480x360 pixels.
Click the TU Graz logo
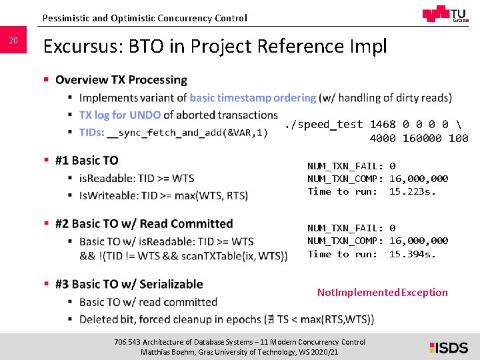(445, 15)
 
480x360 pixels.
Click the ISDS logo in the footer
(449, 347)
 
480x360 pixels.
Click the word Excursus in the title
(81, 47)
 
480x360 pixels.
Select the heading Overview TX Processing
(121, 80)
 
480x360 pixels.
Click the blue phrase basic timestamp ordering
(253, 98)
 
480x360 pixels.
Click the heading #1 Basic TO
(87, 161)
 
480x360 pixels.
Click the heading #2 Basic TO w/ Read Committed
(144, 224)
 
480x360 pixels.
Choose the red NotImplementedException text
(382, 292)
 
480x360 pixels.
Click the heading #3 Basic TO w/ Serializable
(129, 284)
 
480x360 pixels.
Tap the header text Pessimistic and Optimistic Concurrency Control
(144, 18)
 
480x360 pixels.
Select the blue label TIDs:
(91, 132)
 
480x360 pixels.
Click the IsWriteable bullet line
(163, 195)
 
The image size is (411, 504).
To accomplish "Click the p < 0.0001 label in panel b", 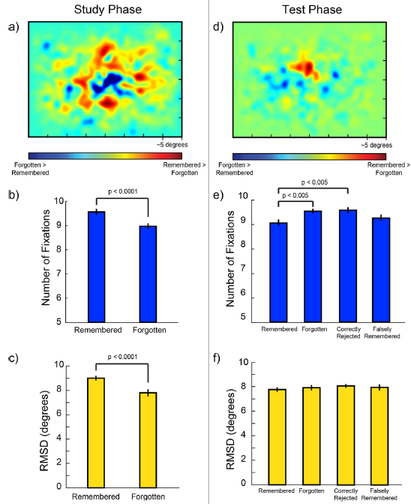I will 122,191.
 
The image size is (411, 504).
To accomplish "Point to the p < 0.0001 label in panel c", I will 122,357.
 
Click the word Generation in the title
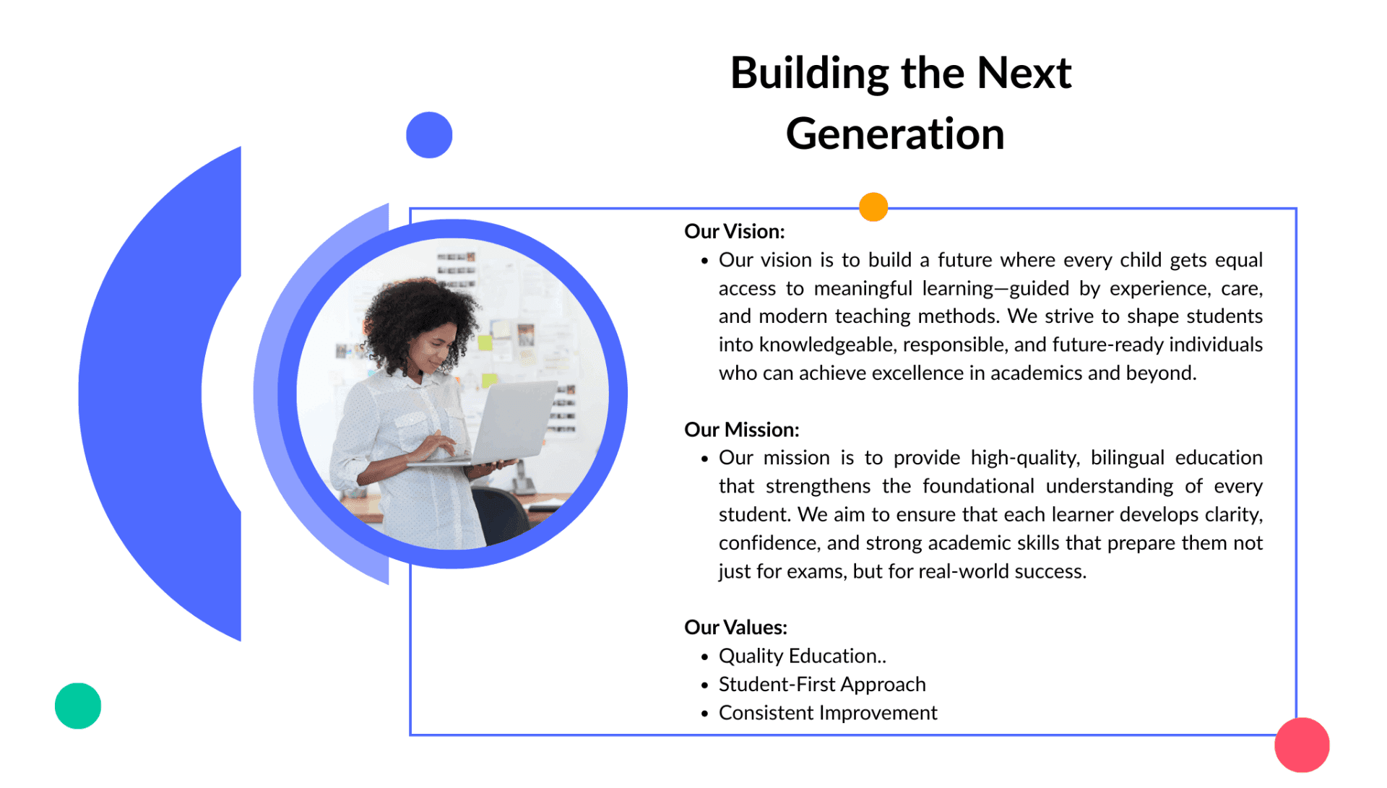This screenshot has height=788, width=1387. click(x=895, y=134)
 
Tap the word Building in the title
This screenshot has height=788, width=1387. click(x=810, y=74)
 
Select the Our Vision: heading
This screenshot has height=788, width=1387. click(x=734, y=231)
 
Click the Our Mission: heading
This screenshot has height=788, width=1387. click(x=741, y=430)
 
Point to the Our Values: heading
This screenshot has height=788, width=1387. click(x=735, y=627)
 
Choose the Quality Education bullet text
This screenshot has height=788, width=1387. click(x=802, y=656)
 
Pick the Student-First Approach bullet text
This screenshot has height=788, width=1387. click(x=822, y=685)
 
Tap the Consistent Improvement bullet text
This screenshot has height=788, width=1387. click(x=828, y=713)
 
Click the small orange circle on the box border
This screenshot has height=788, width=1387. click(x=873, y=207)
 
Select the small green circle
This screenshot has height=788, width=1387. click(x=78, y=706)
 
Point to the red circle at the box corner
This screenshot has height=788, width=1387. click(x=1302, y=745)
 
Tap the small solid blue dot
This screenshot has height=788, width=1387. click(x=429, y=135)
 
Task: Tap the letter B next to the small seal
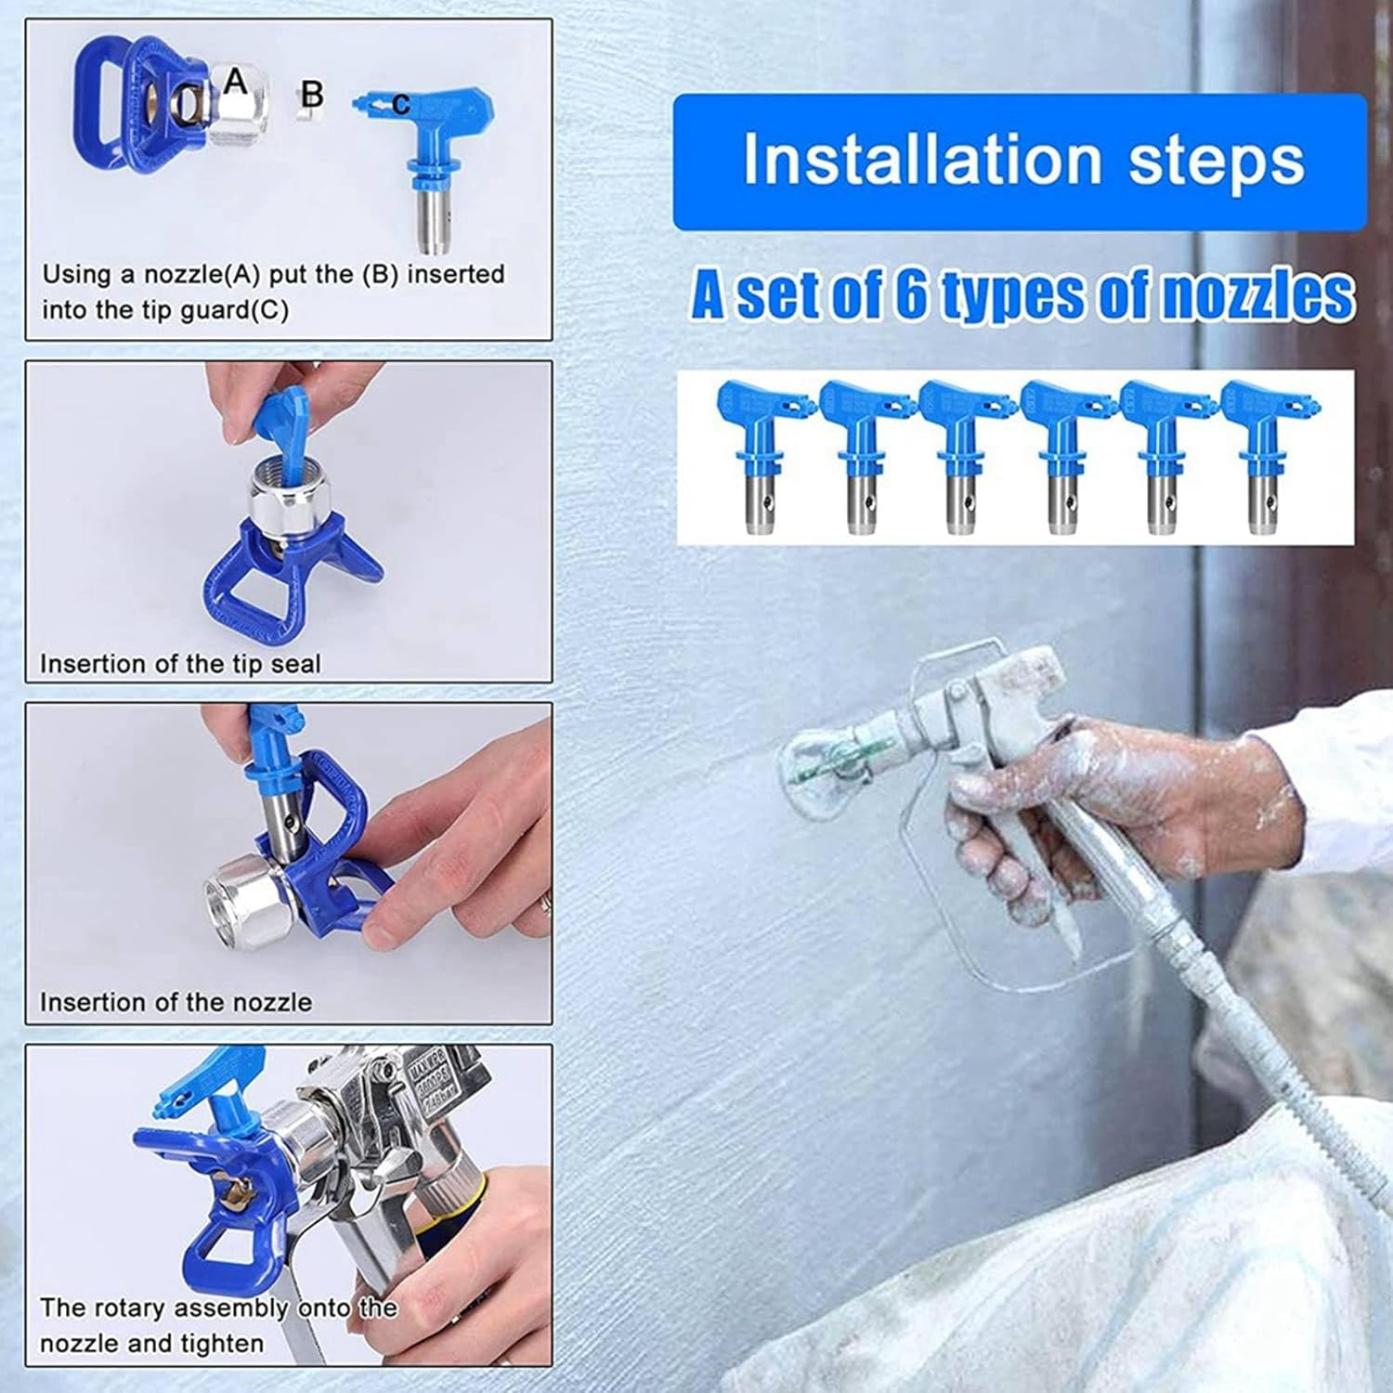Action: click(x=313, y=94)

**Short task**
Rewrite the stretch from the line containing "Click the Our Mission: heading" through the line containing "This screenshot has height=788, width=1387. click(x=822, y=685)", replacing "bullet text" with "list item" and leaving all else unchanged. Return only those lines.

**The reply**
Click the Our Mission: heading
This screenshot has height=788, width=1387. click(x=741, y=430)
 
Point to the Our Values: heading
This screenshot has height=788, width=1387. click(x=735, y=627)
 
Choose the Quality Education list item
This screenshot has height=788, width=1387. click(x=802, y=656)
 
Pick the Student-First Approach list item
This screenshot has height=788, width=1387. click(x=822, y=685)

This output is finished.